Jak poinformował przebywający w Kijowie szef MSZ Radosław Sikorski, Polska udzieli Ukrainie pożyczki na kwotę 100 mln, która będzie przeznaczona na „zakup i naprawę” polskiego sprzętu wojskowego dla ukraińskiej armii w polskich fabrykach zbrojeniowych.
Radosław Sikorski zapowiedział udzielenie pożyczki dla Ukrainy podczas spotkania z ministrem spraw zagranicznych Ukrainy Serhijem Sybigą 13 września w Kijowie. Pieniądze mają zostać użyte na zakup i naprawę sprzętu w polskich przedsiębiorstwach.

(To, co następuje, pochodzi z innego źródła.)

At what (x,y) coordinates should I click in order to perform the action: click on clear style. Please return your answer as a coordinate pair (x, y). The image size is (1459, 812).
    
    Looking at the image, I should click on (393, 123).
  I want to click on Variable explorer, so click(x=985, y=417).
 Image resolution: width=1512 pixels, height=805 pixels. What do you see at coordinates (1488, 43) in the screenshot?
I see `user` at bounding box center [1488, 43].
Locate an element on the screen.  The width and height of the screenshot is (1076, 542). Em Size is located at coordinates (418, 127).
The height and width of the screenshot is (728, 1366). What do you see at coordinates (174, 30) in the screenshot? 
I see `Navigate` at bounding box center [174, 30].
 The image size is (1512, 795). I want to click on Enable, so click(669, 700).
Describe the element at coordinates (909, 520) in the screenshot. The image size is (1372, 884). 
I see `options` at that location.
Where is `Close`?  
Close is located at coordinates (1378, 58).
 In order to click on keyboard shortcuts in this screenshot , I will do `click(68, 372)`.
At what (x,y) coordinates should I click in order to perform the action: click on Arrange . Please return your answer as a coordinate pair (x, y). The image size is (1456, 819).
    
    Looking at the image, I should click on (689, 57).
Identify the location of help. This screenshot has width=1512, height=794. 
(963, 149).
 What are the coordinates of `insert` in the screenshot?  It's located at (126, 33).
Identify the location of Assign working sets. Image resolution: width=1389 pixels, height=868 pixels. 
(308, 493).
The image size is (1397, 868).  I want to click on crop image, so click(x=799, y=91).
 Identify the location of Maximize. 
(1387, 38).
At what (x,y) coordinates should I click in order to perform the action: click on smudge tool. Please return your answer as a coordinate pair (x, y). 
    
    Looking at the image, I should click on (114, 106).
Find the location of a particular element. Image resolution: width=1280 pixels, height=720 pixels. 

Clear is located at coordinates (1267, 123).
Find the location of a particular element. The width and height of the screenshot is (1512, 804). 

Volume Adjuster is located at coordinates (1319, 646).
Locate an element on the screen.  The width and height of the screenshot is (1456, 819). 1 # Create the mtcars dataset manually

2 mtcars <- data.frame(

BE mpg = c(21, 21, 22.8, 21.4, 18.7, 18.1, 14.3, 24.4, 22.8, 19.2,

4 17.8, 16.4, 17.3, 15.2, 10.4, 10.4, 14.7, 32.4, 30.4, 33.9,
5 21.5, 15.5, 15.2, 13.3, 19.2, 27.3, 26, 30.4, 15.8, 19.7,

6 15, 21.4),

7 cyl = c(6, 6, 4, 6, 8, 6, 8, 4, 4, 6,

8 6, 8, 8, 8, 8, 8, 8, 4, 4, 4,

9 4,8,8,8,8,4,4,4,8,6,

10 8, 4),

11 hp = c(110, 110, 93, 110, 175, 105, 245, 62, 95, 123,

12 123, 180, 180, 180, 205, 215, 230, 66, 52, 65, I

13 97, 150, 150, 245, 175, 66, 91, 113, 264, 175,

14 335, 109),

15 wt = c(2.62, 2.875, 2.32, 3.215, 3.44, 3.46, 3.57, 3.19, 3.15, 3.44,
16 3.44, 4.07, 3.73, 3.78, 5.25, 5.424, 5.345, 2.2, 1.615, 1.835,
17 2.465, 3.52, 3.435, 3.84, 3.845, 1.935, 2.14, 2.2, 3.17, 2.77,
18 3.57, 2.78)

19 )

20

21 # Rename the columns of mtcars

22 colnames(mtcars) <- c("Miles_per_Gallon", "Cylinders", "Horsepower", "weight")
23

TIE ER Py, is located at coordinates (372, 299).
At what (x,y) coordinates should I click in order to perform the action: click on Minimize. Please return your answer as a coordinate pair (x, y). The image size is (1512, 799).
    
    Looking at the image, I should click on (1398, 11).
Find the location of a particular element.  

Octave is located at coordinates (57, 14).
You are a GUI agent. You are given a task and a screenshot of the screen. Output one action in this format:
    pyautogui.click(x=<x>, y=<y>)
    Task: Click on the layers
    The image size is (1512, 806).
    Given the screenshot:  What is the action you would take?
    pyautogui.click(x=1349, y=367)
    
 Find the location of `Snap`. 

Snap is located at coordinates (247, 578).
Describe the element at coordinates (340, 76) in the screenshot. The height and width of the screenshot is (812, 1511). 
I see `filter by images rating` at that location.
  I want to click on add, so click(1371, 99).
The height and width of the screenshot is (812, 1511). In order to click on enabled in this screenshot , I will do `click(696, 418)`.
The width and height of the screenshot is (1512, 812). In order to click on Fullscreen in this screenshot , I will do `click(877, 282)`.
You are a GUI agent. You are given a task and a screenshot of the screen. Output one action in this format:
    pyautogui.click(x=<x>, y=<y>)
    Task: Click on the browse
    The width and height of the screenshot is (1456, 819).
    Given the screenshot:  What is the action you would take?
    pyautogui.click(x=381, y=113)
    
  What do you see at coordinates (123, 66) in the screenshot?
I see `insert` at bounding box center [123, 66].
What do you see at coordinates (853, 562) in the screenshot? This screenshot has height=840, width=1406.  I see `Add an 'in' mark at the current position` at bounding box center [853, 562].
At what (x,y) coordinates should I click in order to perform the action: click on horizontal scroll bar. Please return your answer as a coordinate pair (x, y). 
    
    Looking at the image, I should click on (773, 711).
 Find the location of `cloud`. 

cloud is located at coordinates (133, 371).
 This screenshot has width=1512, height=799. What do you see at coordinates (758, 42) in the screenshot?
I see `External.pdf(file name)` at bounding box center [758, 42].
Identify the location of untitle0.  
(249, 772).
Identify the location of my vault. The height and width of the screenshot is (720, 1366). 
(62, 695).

Jak powiedział Sikorski, „z kredytu można skorzystać w dowolnym momencie”. Polski sprzęt, który będzie mógł być naprawiany z pożyczki, obejmuje między innymi 400 czołgów T-72, PT-92 i Leopard 2 przekazanych Ukrainie, a także 50 dział samobieżnych Krab, MANPADS Piorun i systemy przeciwlotnicze.
Wcześniej podczas wizyty Radosław Sikorski miał uzyskać zapewnienia dotyczące postępu w kwestii wznowienia ekshumacji ofiar ludobójstwa na Wołyniu. Jak podkreślił, sprawa ta nie powinna być traktowana jako element politycznych negocjacji, ale jako obowiązek moralny. W trakcie rozmów omawiano także możliwość przekazania Ukrainie kolejnych samolotów MiG-29 oraz inne formy wsparcia militarnego, w tym wykorzystanie polskiego sprzętu podczas ofensywy na obwód kurski.
Przypominamy, że Prezydent Duda podał, że od początku wojny rosyjsko-ukraińskiej Polska przekazała Ukrainie 3,3 proc. PKB (około 100 mld zł).
„W sumie daliśmy Ukrainie prawie 400 czołgów. Jeżeli weźmiemy pod uwagę tylko różnego rodzaju pojazdy służące do walki, daliśmy prawie 1000 sztuk ciężkiego sprzętu. Poczynając od czołgów T-72, PT-91 »Twardy«, Leopardów, poprzez różnego rodzaju transportery opancerzone i bojowe wozy piechoty, »Rosomaki«, armatohaubice Krab, wyrzutnie rakiet, które mieliśmy jeszcze na stanie, 10 samolotów MiG-29, 10 śmigłowców” – wymieniał Andrzej Duda.
Kresy.pl/suspilne.media
POŻYCZKA? ZNOWU?
Jeszcze poprzednich nie oddali złamanego grosza.
To bardziej powinno się nazywać na ofiarę, jak w kościele, a nie pożyczka.
Oni za te pieniądze odbudują muzeum szuchewycza we Lwowie i postawi parę pomników banderze. Tzn. raczej za to, co z tych pieniędzy zostanie, gdy podzielą się nimi rosyjskojęzyczni ukraińscy oligarchowie.
Ukraina to niestety taki Dyzma wśród narodów, a Polska to niestety jej KUNICKI i NINA w jednym.